In June 2006, the FASB issued FASB Interpretation No. 48, Accounting for Uncertainty in Income Taxes. The interpretation clarifies the accounting for uncertainty in income taxes recognized in a company’s financial statements in accordance with Statement of Financial Accounting Standards No. 109, Accounting for Income Taxes. Specifically, the pronouncement prescribes a recognition threshold and a measurement attribute for the financial statement recognition and measurement of a tax position taken or expected to be taken in a tax return. The interpretation also provides guidance on the related derecognition, classification, interest and penalties, accounting for interim periods, disclosure and transition of uncertain tax positions. The interpretation is effective for fiscal years beginning after December 15, 2006. The adoption of FIN 48 would not have a material impact on the Company’s consolidated financial position, results of operations or cash flows.

## Records to use:
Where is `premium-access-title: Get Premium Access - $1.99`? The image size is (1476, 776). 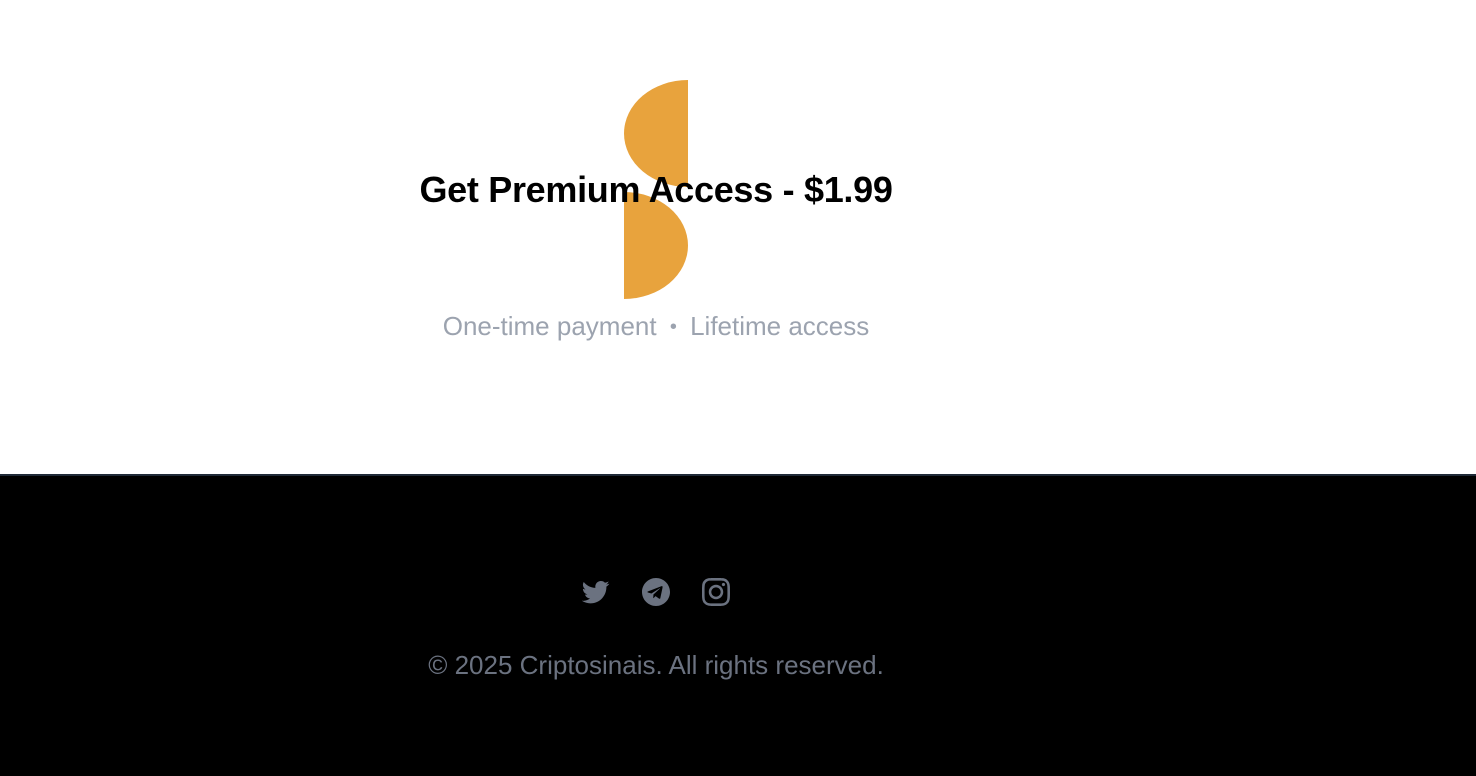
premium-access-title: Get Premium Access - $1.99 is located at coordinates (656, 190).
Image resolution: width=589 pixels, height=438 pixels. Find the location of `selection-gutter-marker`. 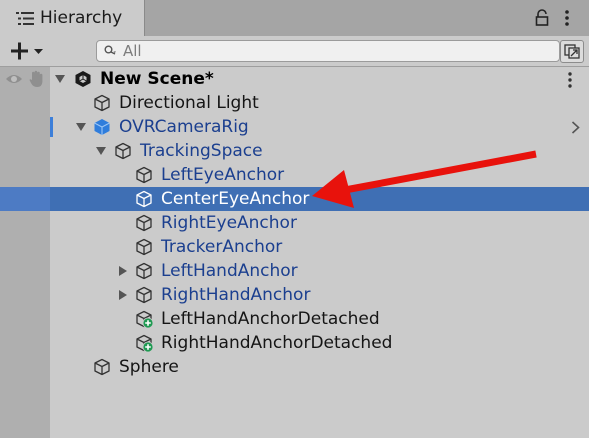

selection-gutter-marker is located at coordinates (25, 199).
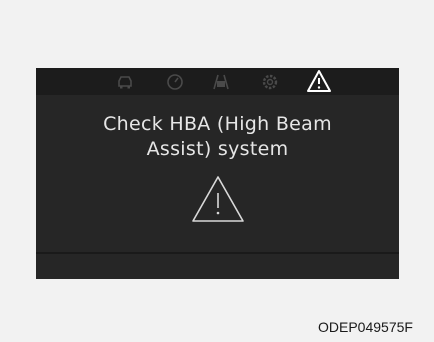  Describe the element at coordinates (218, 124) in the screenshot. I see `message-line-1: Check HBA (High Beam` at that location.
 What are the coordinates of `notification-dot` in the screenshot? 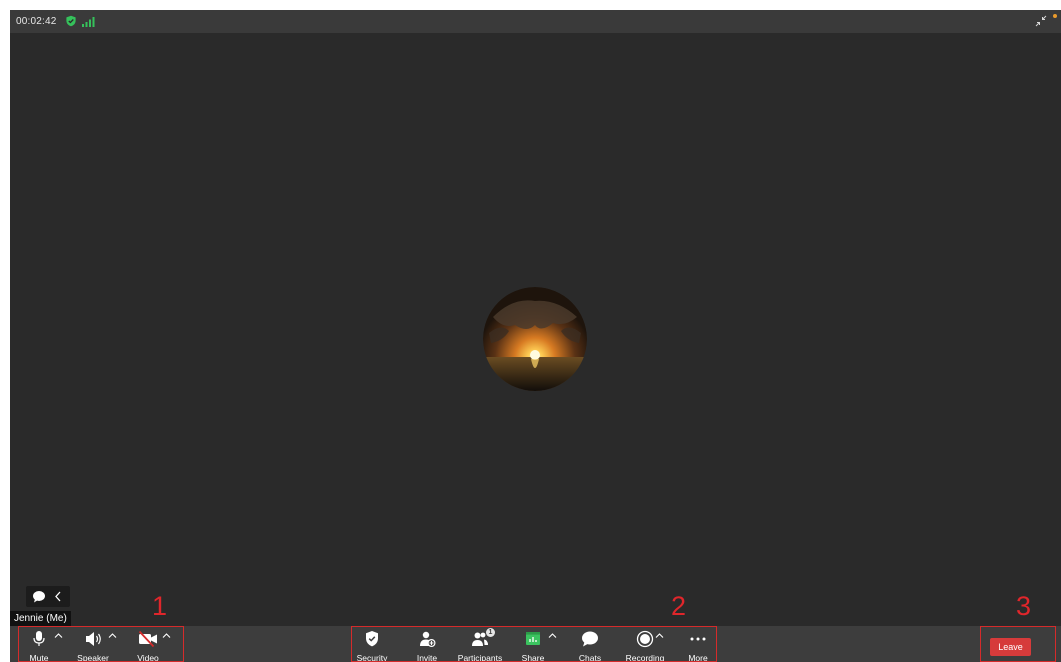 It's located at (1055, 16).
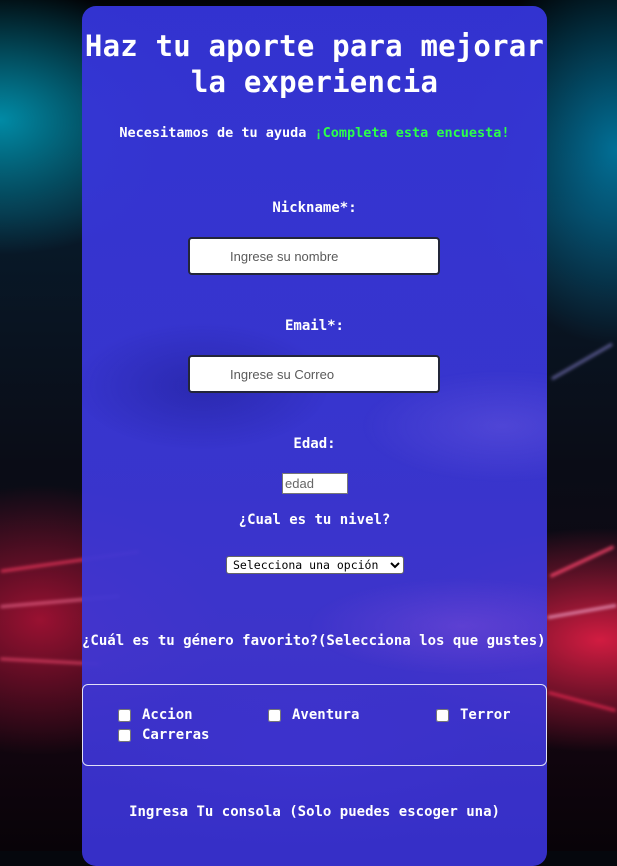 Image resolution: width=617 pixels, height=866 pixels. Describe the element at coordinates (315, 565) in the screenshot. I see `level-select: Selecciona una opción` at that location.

## Task list:
1) Using the passage on FIN 48, decide whether each statement agrees with it. Answer yes or no for each, and quote the words of the passage that decide it.
(a) The FASB issued Interpretation No. 48 in June 2006.
(b) The interpretation takes effect for fiscal years beginning after December 15, 2007.
(c) Adopting FIN 48 would have a material impact on the Company's cash flows.
2) In the records, copy word for word the lines from the one containing "Image resolution: width=589" up to and including the one containing "selection-gutter-marker is located". Leave the pictures out.

## Answers by item number:
1)
(a) Yes: "In June 2006, the FASB issued FASB Interpretation No. 48, Accounting for Uncertainty in Income Taxes."
(b) No: "The interpretation is effective for fiscal years beginning after December 15, 2006."
(c) No: "The adoption of FIN 48 would not have a material impact on the Company’s consolidated financial position, results of operations or cash flows."

2)
Image resolution: width=589 pixels, height=438 pixels. Find the location of `selection-gutter-marker`. 

selection-gutter-marker is located at coordinates (25, 199).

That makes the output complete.